Według ustaleń prokuratury rodzice zgłosili się do Szpitala Powiatowego w Zambrowie w sobotę. Byli zaniepokojeni, bo w kale 11-dniowego noworodka zauważyli krew i śluz. Dziecko silnie gorączkowało. Lekarz jednak zalecił tylko zmianę mleka i odesłał dziecko do domu.
Dobę później noworodek ponownie trafił do szpitala. Tym razem stan był już poważny i lekarze musieli przeprowadzić reanimację dziecka. Niestety, mimo starań, nie udało się przywrócić akcji serca. Pracownicy szpitala wezwali policję, a sprawę bada prokuratura.
Przesłuchania trwają
Jak poinformowała Prokuratura Okręgowa w Łomży, postępowanie prowadzone jest w sprawie, a nie przeciwko komuś i badane są wszystkie jej wątki. Zabezpieczono już dokumentację lekarską.

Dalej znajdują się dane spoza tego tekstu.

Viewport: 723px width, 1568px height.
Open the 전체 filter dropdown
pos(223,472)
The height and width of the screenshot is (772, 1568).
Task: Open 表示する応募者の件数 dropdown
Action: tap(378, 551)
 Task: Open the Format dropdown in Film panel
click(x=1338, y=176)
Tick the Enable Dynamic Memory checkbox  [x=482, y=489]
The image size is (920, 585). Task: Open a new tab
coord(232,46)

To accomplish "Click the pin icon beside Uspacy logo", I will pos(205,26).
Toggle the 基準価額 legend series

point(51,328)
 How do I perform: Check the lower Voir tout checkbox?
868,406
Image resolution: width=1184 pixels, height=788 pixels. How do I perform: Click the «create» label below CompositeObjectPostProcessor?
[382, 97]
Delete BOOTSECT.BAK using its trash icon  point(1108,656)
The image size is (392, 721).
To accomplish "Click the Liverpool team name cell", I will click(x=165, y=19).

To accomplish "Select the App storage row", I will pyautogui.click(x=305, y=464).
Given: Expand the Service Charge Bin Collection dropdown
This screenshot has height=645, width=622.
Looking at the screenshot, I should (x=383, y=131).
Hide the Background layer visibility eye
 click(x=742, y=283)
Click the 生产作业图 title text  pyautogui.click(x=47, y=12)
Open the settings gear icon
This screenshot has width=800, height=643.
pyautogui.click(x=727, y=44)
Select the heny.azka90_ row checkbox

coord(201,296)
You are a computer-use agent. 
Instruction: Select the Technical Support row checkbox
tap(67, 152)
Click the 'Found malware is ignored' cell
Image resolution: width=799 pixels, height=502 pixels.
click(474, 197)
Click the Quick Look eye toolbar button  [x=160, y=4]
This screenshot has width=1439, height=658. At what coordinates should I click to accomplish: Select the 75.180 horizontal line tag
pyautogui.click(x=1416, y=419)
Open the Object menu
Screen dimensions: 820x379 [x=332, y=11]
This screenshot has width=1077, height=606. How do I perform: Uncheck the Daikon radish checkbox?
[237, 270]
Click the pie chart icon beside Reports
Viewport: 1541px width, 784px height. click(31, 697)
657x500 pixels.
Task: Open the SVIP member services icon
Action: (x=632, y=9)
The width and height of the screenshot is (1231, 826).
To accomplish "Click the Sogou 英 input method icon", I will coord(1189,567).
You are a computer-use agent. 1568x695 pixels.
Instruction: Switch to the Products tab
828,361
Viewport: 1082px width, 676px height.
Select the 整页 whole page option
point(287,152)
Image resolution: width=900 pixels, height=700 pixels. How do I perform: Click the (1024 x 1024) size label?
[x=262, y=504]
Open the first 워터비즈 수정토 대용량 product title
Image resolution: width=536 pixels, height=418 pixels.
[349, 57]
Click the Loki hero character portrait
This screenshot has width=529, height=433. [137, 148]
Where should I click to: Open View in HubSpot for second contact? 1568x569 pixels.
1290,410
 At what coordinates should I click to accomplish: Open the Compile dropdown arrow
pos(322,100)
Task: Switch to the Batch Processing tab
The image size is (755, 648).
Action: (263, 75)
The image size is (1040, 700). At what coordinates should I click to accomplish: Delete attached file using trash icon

Najpierw przesłuchani zostaną rodzice, a następnie - pracownicy szpitala. Jeśli ktoś popełnił błąd będzie musiał odpowiadać przed prokuratorem. Wstępne wyniki sekcji zwłok nie potwierdzają żadnej z hipotez. Prowadzone są badania histopatologiczne, ich wyniki będą znane dopiero za miesiąc.
Jak ustalił portal zambrow.org lekarz, który przyjmował dziecko, wciąż pracuje w szpitalu.